Your goal: Write out every record in full, exactly as written, please.

Data supplied:

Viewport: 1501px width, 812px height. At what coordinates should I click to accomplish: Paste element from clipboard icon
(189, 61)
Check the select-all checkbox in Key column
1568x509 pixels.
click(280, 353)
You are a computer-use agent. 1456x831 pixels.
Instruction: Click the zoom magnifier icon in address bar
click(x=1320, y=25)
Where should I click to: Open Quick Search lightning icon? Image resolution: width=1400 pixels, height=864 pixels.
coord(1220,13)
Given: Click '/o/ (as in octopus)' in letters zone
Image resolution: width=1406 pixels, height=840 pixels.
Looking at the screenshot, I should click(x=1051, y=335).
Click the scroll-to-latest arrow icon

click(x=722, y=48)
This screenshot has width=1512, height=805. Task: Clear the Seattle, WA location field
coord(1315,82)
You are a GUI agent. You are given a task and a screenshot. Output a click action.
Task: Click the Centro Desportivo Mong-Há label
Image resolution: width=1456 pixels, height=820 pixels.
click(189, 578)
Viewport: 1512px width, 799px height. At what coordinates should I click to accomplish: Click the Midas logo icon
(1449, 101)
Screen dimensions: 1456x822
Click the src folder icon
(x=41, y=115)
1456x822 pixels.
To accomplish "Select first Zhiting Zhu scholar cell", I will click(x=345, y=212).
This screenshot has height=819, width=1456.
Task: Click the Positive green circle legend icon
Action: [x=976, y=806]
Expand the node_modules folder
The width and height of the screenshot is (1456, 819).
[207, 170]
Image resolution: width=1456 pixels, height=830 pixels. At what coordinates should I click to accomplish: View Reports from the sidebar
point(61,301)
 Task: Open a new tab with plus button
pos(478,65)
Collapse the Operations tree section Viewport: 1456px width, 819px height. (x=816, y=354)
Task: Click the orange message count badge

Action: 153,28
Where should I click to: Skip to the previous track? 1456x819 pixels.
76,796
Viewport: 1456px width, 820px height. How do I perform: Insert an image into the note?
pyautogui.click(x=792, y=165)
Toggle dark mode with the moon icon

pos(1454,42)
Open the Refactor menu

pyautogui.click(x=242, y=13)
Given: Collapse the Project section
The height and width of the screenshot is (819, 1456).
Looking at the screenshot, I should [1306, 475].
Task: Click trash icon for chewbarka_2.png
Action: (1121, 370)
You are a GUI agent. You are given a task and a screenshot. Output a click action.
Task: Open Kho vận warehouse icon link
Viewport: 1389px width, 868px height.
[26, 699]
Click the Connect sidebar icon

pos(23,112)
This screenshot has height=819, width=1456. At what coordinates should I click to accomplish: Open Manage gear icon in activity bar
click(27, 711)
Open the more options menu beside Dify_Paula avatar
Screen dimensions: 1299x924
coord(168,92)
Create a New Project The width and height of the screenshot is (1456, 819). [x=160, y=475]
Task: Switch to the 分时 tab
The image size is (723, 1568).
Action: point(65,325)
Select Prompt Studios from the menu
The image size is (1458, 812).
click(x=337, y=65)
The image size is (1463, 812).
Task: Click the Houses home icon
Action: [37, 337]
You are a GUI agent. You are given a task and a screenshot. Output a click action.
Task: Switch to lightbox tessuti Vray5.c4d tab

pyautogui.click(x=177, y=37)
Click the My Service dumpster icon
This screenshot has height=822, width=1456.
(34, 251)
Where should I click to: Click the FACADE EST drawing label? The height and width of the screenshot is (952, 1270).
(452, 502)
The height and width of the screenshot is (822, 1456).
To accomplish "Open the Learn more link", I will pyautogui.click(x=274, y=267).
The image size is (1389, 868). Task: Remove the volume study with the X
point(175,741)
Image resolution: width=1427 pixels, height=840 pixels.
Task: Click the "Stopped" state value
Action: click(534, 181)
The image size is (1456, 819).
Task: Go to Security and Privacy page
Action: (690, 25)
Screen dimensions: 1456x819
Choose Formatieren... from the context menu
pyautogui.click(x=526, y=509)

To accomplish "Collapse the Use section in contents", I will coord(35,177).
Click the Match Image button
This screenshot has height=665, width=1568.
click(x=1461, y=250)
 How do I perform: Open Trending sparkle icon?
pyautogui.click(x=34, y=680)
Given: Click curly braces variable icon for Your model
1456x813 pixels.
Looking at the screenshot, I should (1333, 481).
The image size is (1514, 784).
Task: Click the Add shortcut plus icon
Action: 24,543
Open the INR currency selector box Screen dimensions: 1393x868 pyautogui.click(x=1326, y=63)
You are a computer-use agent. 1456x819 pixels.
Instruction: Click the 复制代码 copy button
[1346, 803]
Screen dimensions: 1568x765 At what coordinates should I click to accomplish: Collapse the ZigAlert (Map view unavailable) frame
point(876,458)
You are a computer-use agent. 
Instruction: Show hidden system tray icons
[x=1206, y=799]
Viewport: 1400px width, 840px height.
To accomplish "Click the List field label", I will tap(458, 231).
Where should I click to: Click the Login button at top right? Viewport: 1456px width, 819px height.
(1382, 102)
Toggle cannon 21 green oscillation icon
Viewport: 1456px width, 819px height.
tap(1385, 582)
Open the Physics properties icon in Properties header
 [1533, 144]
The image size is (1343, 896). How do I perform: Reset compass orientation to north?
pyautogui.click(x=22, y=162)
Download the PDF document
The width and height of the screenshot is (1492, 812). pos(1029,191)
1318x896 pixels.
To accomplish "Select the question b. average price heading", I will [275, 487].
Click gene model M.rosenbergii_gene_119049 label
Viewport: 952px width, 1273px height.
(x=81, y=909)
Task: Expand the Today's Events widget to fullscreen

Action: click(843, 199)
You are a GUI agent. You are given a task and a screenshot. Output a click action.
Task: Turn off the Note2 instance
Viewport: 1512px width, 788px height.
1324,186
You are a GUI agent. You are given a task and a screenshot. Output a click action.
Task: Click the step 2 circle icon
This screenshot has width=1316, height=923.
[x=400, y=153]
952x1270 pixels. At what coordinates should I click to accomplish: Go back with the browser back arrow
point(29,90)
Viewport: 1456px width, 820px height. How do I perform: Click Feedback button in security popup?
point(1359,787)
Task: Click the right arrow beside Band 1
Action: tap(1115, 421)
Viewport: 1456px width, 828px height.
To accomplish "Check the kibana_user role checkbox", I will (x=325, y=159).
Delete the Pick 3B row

Written solution:
Viewport: 1501px width, 812px height. At what coordinates should I click to accomplish: Paste element from clipboard icon
(189, 61)
Check the select-all checkbox in Key column
1568x509 pixels.
click(280, 353)
You are a computer-use agent. 1456x831 pixels.
Instruction: Click the zoom magnifier icon in address bar
click(x=1320, y=25)
Where should I click to: Open Quick Search lightning icon? Image resolution: width=1400 pixels, height=864 pixels.
coord(1220,13)
Given: Click '/o/ (as in octopus)' in letters zone
Image resolution: width=1406 pixels, height=840 pixels.
Looking at the screenshot, I should click(x=1051, y=335).
Click the scroll-to-latest arrow icon

click(x=722, y=48)
This screenshot has width=1512, height=805. Task: Clear the Seattle, WA location field
coord(1315,82)
You are a GUI agent. You are given a task and a screenshot. Output a click action.
Task: Click the Centro Desportivo Mong-Há label
Image resolution: width=1456 pixels, height=820 pixels.
click(189, 578)
Viewport: 1512px width, 799px height. At what coordinates should I click to accomplish: Click the Midas logo icon
(1449, 101)
Screen dimensions: 1456x822
Click the src folder icon
(x=41, y=115)
1456x822 pixels.
To accomplish "Select first Zhiting Zhu scholar cell", I will click(x=345, y=212).
This screenshot has height=819, width=1456.
Task: Click the Positive green circle legend icon
Action: [x=976, y=806]
Expand the node_modules folder
The width and height of the screenshot is (1456, 819).
[207, 170]
Image resolution: width=1456 pixels, height=830 pixels. At what coordinates should I click to accomplish: View Reports from the sidebar
point(61,301)
 Task: Open a new tab with plus button
pos(478,65)
Collapse the Operations tree section Viewport: 1456px width, 819px height. (x=816, y=354)
Task: Click the orange message count badge

Action: 153,28
Where should I click to: Skip to the previous track? 1456x819 pixels.
76,796
Viewport: 1456px width, 820px height. How do I perform: Insert an image into the note?
pyautogui.click(x=792, y=165)
Toggle dark mode with the moon icon

pos(1454,42)
Open the Refactor menu

pyautogui.click(x=242, y=13)
Given: Collapse the Project section
The height and width of the screenshot is (819, 1456).
Looking at the screenshot, I should [1306, 475].
Task: Click trash icon for chewbarka_2.png
Action: (1121, 370)
You are a GUI agent. You are given a task and a screenshot. Output a click action.
Task: Open Kho vận warehouse icon link
Viewport: 1389px width, 868px height.
[26, 699]
Click the Connect sidebar icon

pos(23,112)
This screenshot has height=819, width=1456. At what coordinates should I click to accomplish: Open Manage gear icon in activity bar
click(27, 711)
Open the more options menu beside Dify_Paula avatar
Screen dimensions: 1299x924
coord(168,92)
Create a New Project The width and height of the screenshot is (1456, 819). [x=160, y=475]
Task: Switch to the 分时 tab
The image size is (723, 1568).
Action: point(65,325)
Select Prompt Studios from the menu
The image size is (1458, 812).
click(x=337, y=65)
The image size is (1463, 812).
Task: Click the Houses home icon
Action: [37, 337]
You are a GUI agent. You are given a task and a screenshot. Output a click action.
Task: Switch to lightbox tessuti Vray5.c4d tab

pyautogui.click(x=177, y=37)
Click the My Service dumpster icon
This screenshot has height=822, width=1456.
(34, 251)
Where should I click to: Click the FACADE EST drawing label? The height and width of the screenshot is (952, 1270).
(452, 502)
The height and width of the screenshot is (822, 1456).
To accomplish "Open the Learn more link", I will pyautogui.click(x=274, y=267).
The image size is (1389, 868). Task: Remove the volume study with the X
point(175,741)
Image resolution: width=1427 pixels, height=840 pixels.
Task: Click the "Stopped" state value
Action: click(534, 181)
The image size is (1456, 819).
Task: Go to Security and Privacy page
Action: (690, 25)
Screen dimensions: 1456x819
Choose Formatieren... from the context menu
pyautogui.click(x=526, y=509)

To accomplish "Collapse the Use section in contents", I will coord(35,177).
Click the Match Image button
This screenshot has height=665, width=1568.
click(x=1461, y=250)
 How do I perform: Open Trending sparkle icon?
pyautogui.click(x=34, y=680)
Given: Click curly braces variable icon for Your model
1456x813 pixels.
Looking at the screenshot, I should (1333, 481).
The image size is (1514, 784).
Task: Click the Add shortcut plus icon
Action: 24,543
Open the INR currency selector box Screen dimensions: 1393x868 pyautogui.click(x=1326, y=63)
You are a computer-use agent. 1456x819 pixels.
Instruction: Click the 复制代码 copy button
[1346, 803]
Screen dimensions: 1568x765 At what coordinates should I click to accomplish: Collapse the ZigAlert (Map view unavailable) frame
point(876,458)
You are a computer-use agent. 
Instruction: Show hidden system tray icons
[x=1206, y=799]
Viewport: 1400px width, 840px height.
To accomplish "Click the List field label", I will tap(458, 231).
Where should I click to: Click the Login button at top right? Viewport: 1456px width, 819px height.
(1382, 102)
Toggle cannon 21 green oscillation icon
Viewport: 1456px width, 819px height.
tap(1385, 582)
Open the Physics properties icon in Properties header
 [1533, 144]
The image size is (1343, 896). How do I perform: Reset compass orientation to north?
pyautogui.click(x=22, y=162)
Download the PDF document
The width and height of the screenshot is (1492, 812). pos(1029,191)
1318x896 pixels.
To accomplish "Select the question b. average price heading", I will [275, 487].
Click gene model M.rosenbergii_gene_119049 label
Viewport: 952px width, 1273px height.
(x=81, y=909)
Task: Expand the Today's Events widget to fullscreen

Action: click(843, 199)
You are a GUI agent. You are given a task and a screenshot. Output a click action.
Task: Turn off the Note2 instance
Viewport: 1512px width, 788px height.
1324,186
You are a GUI agent. You are given a task and a screenshot. Output a click action.
Task: Click the step 2 circle icon
This screenshot has width=1316, height=923.
[x=400, y=153]
952x1270 pixels. At what coordinates should I click to accomplish: Go back with the browser back arrow
point(29,90)
Viewport: 1456px width, 820px height. How do I perform: Click Feedback button in security popup?
point(1359,787)
Task: Click the right arrow beside Band 1
Action: tap(1115, 421)
Viewport: 1456px width, 828px height.
To accomplish "Check the kibana_user role checkbox", I will (x=325, y=159).
Delete the Pick 3B row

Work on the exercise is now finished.